Meanwhile, Hobson had found a stone cairn on Victory Point. Inside was a metal tube containing a single sheet of paper, on which were written two messages. The first, written in May 1847, confirmed that the expedition had spent their winter at Beechey Island and had been trapped by ice since September 1846. The message concluded with a cheery “all well”.

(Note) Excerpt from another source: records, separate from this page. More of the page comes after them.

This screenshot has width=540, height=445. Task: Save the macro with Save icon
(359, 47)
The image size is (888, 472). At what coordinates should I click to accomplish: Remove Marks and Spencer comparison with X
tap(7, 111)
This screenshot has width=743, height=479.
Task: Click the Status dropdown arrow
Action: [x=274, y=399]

The second message, added to the same paper in April 1848, had a different tone. Signed by captains Francis Crozier and James Fitzjames, the message reported that a total of nine officers and 15 men had died to date, including Sir John Franklin (on June 11, 1847). They wrote that the 105 survivors had abandoned ships and were heading south to the Great Fish (Back) River.

Franklin’s legacy

The search for the Franklin Expedition helped map the Canadian Arctic. Eventually, the Northwest Passage was found and charted. With the discovery of the note at the Victory Point cairn, a chapter of the Franklin Expedition closed. But more questions remained.

Were members of the Franklin crew aware they had found the Northwest Passage? Lady Franklin believed this to be true. She spent many of her last years of life trying to establish the discovery as part of Franklin’s legacy.

As time passed, the question changed to: What happened to the ships and its crews? Search expeditions and interest continued for the rest of the 19th century and throughout the decades that follow.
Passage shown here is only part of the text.